Opportunity can often be the biggest barrier to making a national team.

Living in the right city to get in front of a coach can be a bigger factor than how good you are.

It seems to be a factor in the lack of southern representation in national women's football squads.

The ones who make teams tend to be those who move to Auckland.

The trend did not change when a New Zealand A squad - featuring a mix of Football Ferns and others - for a training camp this week was announced. There were 28 players named in the squad but not one player from the south.

That comes despite Dunedin Technical winning the Kate Sheppard Cup final 4-2 last year.

The side it beat in that final, Forrest Hill Milford United, has three players in the squad.

Not one player from the champion Tech team has played in either a senior, under-20 or under-17 New Zealand side.

Former Dunedin Technical coach Graeme Smaill, who stepped down after last year's win, said breaking into the senior squads could be tough.

Those tended to be fairly settled and were full of quality players.

It was in the age grade teams he felt the south could be at a disadvantage.
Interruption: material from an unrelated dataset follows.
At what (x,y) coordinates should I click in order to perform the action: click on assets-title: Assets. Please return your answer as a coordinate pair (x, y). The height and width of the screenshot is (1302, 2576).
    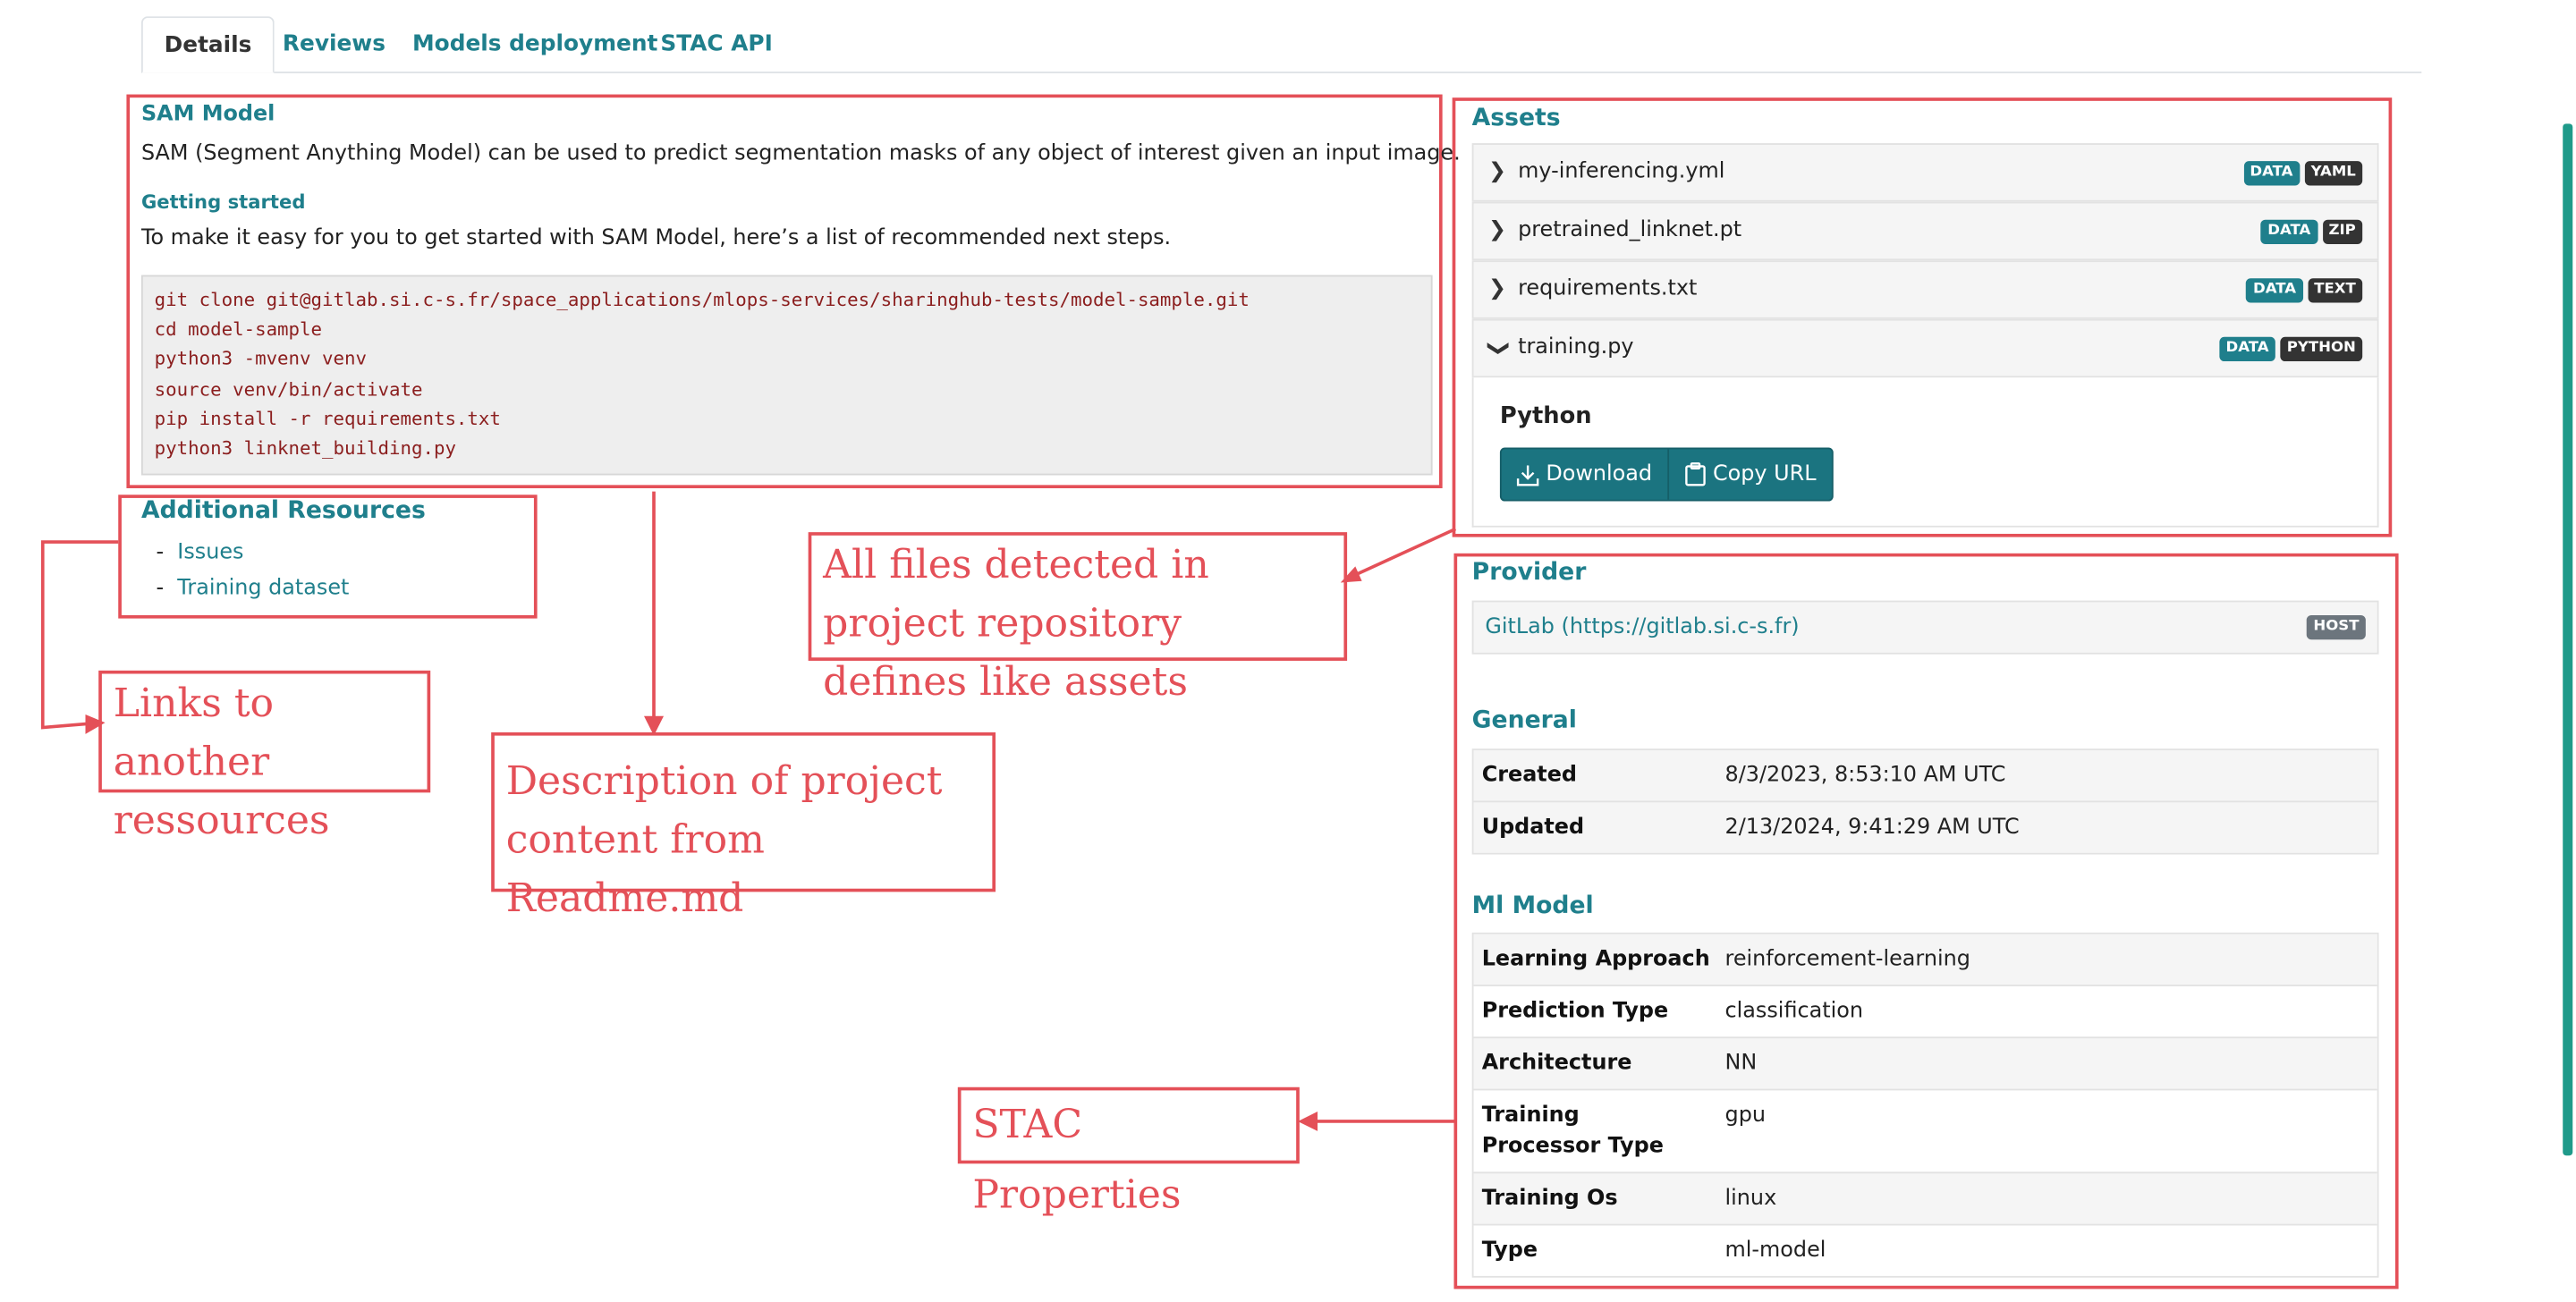
    Looking at the image, I should click on (1516, 119).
The players were not viewed by national coaches as often as those in Auckland or Christchurch.

That left them having to perform at camps, which could come down to form over one or two days.

An example was a trial that had been held last year in Dunedin, giving those in the south one chance to show themselves.

In comparison, those in bigger centres could do that several times a week.

The quality of a star would still be seen, but the mid-lower squad players could struggle.

In those spots if there was a toss up, more often than not a big city player would get the nod.

Coaches naturally chose players they could work with regularly in order to develop them, teach them systems and get them to gel within the squad.

It has left talented players slipping through the cracks, while others have been forced to move north.

A tweak in the system could help change that.

Smaill said having coaches working in conjunction with New Zealand Football in the regions could be a way forward. They could track players, work on developing them and test them throughout the year.

That would allow players aspiring to national teams to remain at home.

From an emotional standpoint, it was a big move to ask a teenager to move to the other end of the country by themselves.

It would show younger players it was possible to make those teams if they saw someone from their club or region making one.

That had flow-on effects, as the most notable pathway to making the senior New Zealand teams was the age-group system.